At Derry/Londonderry Magistrates’ Court last month, District Judge Barney McElhome warned the prosecution there must be progress, which was echoed by the defence who voiced concerns over delay.
However there was little movement at the most recent hearing and tensions rose when the defence demanded answers.
The prosecution said material has been requested from a telecoms analyst in an evidential format for inclusion in committal papers to be served on Creswell.
Judge McElhome acknowledged the paperwork preparation is time-consuming but on enquiring when the file will be ready the prosecution was unable to answer.
The defence were “particularly unhappy with progress” and criticised police for only recently seeking the material.
The judge pointed out: “This isn’t an adversarial hearing. There’s all sorts of things police do that I have absolutely no time for and don’t agree with, but I’m not going to change how they work. This is a murder case. I’m not going to dismiss it. If it was an assault on police I’d have got rid of it long ago. I’m trying to find out where we are, not how we got here.”
The defence contended the case is “being delayed gratuitously and we are extremely unhappy.
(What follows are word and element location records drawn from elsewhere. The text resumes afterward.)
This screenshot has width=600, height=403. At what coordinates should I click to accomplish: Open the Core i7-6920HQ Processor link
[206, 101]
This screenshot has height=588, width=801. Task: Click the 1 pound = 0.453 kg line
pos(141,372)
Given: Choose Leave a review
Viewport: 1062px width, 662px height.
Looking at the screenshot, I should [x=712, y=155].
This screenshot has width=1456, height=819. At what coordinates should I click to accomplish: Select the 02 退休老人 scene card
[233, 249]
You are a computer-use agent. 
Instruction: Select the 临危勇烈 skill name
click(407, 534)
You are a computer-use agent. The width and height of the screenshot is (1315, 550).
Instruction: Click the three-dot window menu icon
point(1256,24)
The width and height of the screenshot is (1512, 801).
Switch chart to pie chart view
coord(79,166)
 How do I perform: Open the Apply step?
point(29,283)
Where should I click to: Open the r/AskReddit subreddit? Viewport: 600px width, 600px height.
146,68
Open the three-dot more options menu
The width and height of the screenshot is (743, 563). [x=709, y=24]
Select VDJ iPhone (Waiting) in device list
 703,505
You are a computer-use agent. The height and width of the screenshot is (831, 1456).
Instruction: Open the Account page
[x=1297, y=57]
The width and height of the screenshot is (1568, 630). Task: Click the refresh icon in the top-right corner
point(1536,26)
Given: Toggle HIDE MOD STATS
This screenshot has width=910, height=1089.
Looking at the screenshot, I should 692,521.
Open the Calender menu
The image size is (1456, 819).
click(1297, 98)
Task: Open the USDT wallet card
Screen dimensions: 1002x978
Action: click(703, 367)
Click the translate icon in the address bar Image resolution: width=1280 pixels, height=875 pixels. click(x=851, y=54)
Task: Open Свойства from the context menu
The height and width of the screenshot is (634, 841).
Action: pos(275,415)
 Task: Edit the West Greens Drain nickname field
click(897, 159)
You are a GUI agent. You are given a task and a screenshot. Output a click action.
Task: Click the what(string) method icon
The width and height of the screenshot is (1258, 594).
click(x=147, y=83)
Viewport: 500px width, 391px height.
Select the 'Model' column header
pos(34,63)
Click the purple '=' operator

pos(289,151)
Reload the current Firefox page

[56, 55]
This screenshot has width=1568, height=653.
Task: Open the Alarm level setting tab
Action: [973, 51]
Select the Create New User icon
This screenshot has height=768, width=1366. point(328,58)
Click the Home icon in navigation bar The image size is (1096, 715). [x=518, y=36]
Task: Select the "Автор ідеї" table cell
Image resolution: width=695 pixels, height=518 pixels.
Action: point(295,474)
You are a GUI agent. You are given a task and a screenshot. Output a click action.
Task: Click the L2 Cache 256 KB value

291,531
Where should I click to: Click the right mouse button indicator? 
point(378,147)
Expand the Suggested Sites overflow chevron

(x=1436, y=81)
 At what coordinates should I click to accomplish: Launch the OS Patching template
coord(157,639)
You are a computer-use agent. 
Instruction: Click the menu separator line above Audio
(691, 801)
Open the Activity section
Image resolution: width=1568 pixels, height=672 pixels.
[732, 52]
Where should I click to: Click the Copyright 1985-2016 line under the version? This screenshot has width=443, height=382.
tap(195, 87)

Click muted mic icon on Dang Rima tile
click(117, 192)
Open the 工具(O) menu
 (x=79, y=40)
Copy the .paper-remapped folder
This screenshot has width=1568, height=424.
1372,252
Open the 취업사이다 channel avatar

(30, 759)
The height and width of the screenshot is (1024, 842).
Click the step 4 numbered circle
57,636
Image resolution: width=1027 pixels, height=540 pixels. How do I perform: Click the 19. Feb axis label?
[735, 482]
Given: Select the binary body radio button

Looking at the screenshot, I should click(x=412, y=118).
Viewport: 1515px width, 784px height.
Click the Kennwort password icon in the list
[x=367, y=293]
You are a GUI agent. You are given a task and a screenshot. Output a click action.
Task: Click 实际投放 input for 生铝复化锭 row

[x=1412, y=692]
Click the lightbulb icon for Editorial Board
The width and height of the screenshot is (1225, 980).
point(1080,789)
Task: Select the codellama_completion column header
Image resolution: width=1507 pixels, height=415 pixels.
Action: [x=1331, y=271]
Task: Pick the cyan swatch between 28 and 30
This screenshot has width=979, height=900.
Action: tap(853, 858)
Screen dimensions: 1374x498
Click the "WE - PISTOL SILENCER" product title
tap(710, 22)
It’s inexplicable and unacceptable”.
Addressing the prosecution Judge McElhome said: “I will fix a committal date and you either return him for trial or you explain why not. This has gone on far too long, but it’s not going to take much longer. This case is clearly going to trial.”
He continued: “I understand all these things cost money. We’ve no money and we don’t have a government. We’re all supposed to get on with our work, while others don’t, although I appreciate the greater end of our politicians would rather be at work if they could … but this event was well over two years ago.”
At this point the prosecutor referenced an email she had just received and suggested handing this to the judge.
When Creswell’s barrister requested this and was refused, he responded: “If it’s not shown to the defence, it shouldn’t be shown to the court. That’s a preposterous suggestion to have secret communication between the court and prosecution in a public hearing. It’s a ludicrous proposition.”
The prosecutor then agreed to disclose the content which chiefly related to finalising evidence of billing data for all phones seized during the investigation.
Agreeing to adjourn, Judge McElhome nonetheless warned: “Whatever has to be done, has to be done and I don’t care if people have to sit up all night to do it. Get on with it. I’ll get on with my job trying to balance the interests of all involved. A tragic, unfortunate individual is dead. The other individual is facing the most serious charge anyone can face. Everyone deserves a fair trial.”